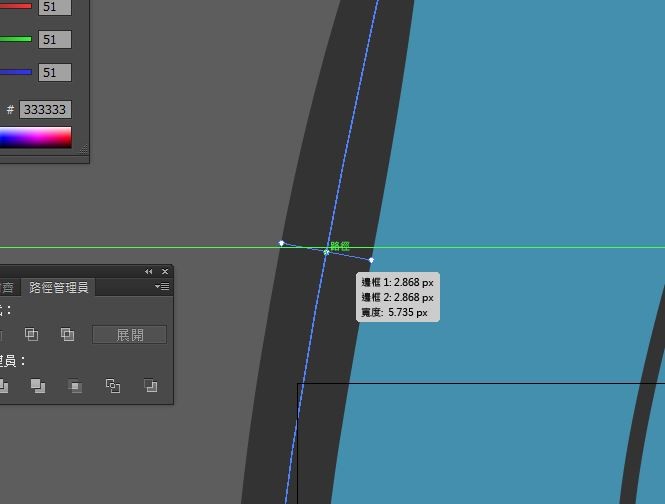Click the 展開 button
This screenshot has height=504, width=665.
[x=129, y=335]
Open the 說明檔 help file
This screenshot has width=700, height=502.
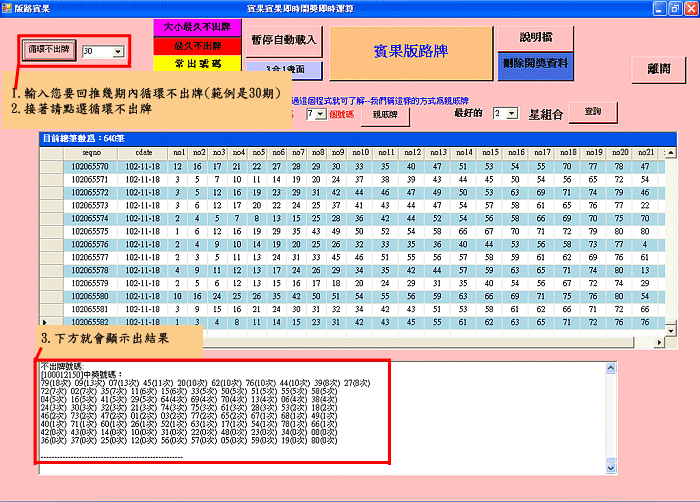(535, 37)
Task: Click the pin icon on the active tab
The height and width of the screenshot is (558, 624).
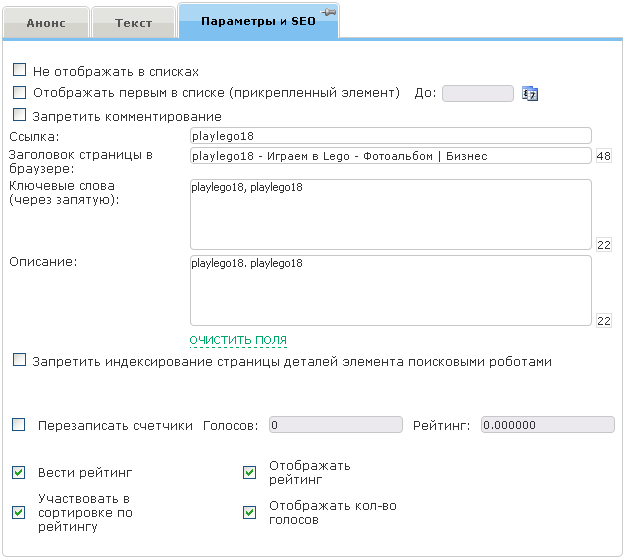Action: 328,11
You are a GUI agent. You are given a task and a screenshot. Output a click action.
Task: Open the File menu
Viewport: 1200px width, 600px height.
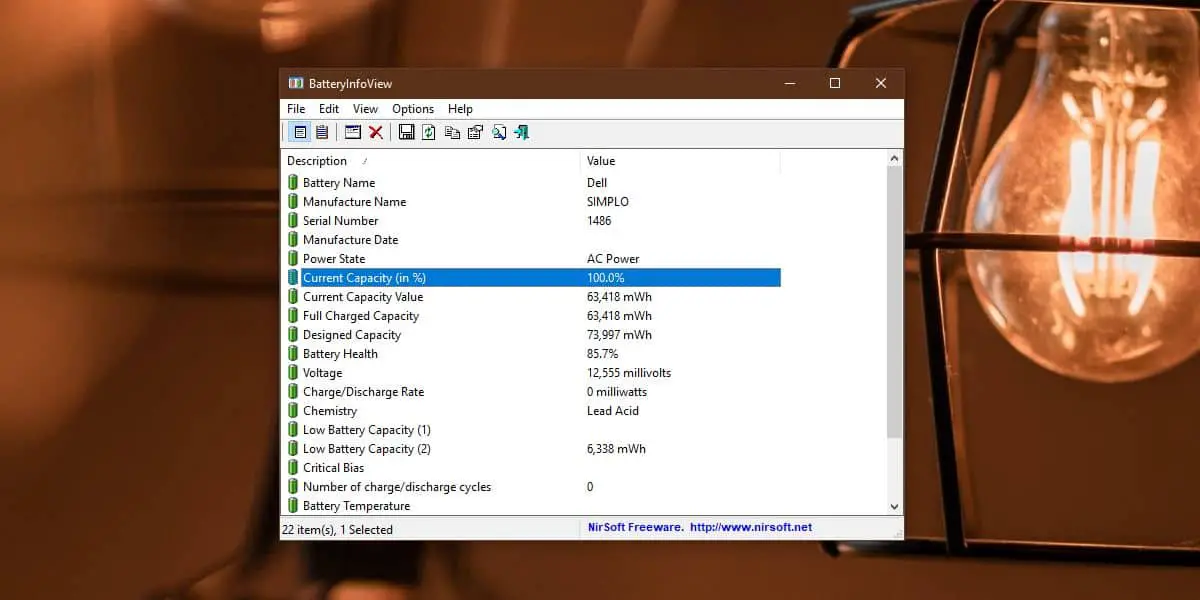[x=296, y=109]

--------------------------------------------------

_Task to carry out_
Rewrite all the records above, changing every "Open" to "Launch" and leaving everything else as it is. Omit the pictures.

_Exercise solution_
Click the 展開 button
This screenshot has height=504, width=665.
[x=129, y=335]
Launch the 說明檔 help file
This screenshot has width=700, height=502.
(535, 37)
Task: Click the pin icon on the active tab
The height and width of the screenshot is (558, 624).
Action: 328,11
You are a GUI agent. You are given a task and a screenshot. Output a click action.
Task: Launch the File menu
Viewport: 1200px width, 600px height.
[x=296, y=109]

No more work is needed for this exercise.